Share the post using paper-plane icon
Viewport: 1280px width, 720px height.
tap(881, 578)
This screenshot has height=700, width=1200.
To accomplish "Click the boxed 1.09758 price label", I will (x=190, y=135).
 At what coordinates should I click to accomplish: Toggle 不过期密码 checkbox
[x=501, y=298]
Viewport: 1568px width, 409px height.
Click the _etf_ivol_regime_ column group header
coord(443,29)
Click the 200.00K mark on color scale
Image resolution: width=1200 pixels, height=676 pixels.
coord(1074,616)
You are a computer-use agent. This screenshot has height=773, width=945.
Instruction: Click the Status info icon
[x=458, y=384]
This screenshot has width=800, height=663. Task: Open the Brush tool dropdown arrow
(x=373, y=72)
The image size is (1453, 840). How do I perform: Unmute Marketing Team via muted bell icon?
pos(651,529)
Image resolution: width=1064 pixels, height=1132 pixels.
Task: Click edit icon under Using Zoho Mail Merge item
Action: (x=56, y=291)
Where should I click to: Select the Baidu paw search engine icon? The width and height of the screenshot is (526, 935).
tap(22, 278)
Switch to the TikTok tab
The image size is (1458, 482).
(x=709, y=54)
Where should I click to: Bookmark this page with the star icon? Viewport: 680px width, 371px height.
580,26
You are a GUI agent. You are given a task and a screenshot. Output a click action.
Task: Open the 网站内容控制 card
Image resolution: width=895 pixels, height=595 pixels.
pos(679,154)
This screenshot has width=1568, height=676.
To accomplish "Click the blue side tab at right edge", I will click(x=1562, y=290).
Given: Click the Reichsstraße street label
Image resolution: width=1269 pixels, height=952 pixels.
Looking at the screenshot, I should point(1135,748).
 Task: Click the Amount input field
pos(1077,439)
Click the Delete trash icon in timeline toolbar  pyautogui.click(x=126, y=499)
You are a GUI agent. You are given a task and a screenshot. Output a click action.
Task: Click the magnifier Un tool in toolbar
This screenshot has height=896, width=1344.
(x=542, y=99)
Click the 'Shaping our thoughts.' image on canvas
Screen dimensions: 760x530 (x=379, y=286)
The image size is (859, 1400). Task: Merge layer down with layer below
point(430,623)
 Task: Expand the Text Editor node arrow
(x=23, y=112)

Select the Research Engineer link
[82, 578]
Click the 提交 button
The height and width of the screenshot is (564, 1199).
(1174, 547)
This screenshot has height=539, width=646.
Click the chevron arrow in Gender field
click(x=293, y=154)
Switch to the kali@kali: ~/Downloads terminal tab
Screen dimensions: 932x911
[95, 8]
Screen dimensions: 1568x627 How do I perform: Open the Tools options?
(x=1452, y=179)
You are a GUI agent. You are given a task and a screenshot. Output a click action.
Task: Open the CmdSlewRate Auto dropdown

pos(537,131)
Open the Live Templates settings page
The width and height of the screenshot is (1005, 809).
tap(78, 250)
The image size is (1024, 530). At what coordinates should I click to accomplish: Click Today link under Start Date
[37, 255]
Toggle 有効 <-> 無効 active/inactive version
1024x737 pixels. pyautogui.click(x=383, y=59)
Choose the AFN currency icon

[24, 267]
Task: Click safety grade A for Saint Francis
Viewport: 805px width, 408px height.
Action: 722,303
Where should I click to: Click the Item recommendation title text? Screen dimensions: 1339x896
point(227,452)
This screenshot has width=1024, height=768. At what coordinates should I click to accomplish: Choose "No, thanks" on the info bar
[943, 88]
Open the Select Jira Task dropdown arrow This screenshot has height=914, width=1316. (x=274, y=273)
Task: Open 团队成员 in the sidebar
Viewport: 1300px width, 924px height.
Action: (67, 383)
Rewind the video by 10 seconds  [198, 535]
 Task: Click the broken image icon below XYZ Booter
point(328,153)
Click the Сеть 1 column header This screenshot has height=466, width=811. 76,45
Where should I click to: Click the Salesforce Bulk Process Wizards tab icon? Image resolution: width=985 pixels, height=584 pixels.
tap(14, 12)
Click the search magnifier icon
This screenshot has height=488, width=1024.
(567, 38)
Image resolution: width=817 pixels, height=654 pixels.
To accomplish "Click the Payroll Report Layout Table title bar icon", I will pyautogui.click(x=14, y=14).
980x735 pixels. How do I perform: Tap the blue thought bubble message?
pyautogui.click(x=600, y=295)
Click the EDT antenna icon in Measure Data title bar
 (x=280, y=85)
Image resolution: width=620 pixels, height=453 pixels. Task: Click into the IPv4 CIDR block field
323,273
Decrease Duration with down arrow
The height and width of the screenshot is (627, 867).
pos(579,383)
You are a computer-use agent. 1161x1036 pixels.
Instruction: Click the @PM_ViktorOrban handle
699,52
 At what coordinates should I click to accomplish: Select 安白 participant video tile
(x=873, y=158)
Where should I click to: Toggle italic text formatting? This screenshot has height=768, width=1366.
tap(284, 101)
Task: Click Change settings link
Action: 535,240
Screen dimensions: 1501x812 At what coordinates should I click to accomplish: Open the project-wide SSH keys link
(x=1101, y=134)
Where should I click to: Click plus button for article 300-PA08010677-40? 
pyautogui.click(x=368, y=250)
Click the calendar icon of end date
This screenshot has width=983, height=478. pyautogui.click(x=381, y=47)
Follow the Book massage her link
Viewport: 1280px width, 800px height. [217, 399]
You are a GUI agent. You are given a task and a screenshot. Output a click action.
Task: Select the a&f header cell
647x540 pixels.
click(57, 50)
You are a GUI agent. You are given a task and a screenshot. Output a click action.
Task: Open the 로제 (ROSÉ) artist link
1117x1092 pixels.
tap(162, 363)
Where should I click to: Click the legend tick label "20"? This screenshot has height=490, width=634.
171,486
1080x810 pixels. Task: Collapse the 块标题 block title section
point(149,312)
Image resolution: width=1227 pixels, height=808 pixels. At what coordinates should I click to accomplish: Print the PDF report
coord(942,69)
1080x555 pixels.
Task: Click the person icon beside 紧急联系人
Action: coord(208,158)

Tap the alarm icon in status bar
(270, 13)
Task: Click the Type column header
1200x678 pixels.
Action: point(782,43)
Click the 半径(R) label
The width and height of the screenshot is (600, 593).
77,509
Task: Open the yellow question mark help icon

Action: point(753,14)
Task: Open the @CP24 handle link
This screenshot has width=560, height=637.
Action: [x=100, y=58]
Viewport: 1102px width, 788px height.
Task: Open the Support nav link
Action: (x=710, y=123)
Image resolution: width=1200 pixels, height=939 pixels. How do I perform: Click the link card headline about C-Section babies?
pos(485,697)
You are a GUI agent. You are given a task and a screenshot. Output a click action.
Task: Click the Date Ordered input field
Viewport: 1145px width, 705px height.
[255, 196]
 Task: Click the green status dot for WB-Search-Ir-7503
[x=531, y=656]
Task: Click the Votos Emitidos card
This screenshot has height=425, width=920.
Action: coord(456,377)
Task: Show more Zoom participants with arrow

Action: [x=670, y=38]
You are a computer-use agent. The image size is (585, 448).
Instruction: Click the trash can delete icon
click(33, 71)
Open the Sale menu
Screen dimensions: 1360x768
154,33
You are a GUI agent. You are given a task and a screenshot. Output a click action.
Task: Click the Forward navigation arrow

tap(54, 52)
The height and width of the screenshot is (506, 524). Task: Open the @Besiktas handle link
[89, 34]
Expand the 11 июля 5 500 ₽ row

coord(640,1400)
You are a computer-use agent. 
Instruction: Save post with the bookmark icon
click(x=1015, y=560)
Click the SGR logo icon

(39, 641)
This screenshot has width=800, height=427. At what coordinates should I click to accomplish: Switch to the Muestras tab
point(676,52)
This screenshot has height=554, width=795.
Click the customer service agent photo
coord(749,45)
..........
* Directions *
Copy out precisely the lines from the line with "This screenshot has height=539, width=646." to the line with "Image resolution: width=817" in the material above, including those two lines and omitting all the rest.

* Task result *
This screenshot has height=539, width=646.
Click the chevron arrow in Gender field
click(x=293, y=154)
Switch to the kali@kali: ~/Downloads terminal tab
Screen dimensions: 932x911
[95, 8]
Screen dimensions: 1568x627 How do I perform: Open the Tools options?
(x=1452, y=179)
You are a GUI agent. You are given a task and a screenshot. Output a click action.
Task: Open the CmdSlewRate Auto dropdown

pos(537,131)
Open the Live Templates settings page
The width and height of the screenshot is (1005, 809).
tap(78, 250)
The image size is (1024, 530). At what coordinates should I click to accomplish: Click Today link under Start Date
[37, 255]
Toggle 有効 <-> 無効 active/inactive version
1024x737 pixels. pyautogui.click(x=383, y=59)
Choose the AFN currency icon

[24, 267]
Task: Click safety grade A for Saint Francis
Viewport: 805px width, 408px height.
Action: 722,303
Where should I click to: Click the Item recommendation title text? Screen dimensions: 1339x896
point(227,452)
This screenshot has width=1024, height=768. At what coordinates should I click to accomplish: Choose "No, thanks" on the info bar
[943, 88]
Open the Select Jira Task dropdown arrow This screenshot has height=914, width=1316. (x=274, y=273)
Task: Open 团队成员 in the sidebar
Viewport: 1300px width, 924px height.
Action: (67, 383)
Rewind the video by 10 seconds  [198, 535]
 Task: Click the broken image icon below XYZ Booter
point(328,153)
Click the Сеть 1 column header This screenshot has height=466, width=811. 76,45
Where should I click to: Click the Salesforce Bulk Process Wizards tab icon? Image resolution: width=985 pixels, height=584 pixels.
tap(14, 12)
Click the search magnifier icon
This screenshot has height=488, width=1024.
(567, 38)
Image resolution: width=817 pixels, height=654 pixels.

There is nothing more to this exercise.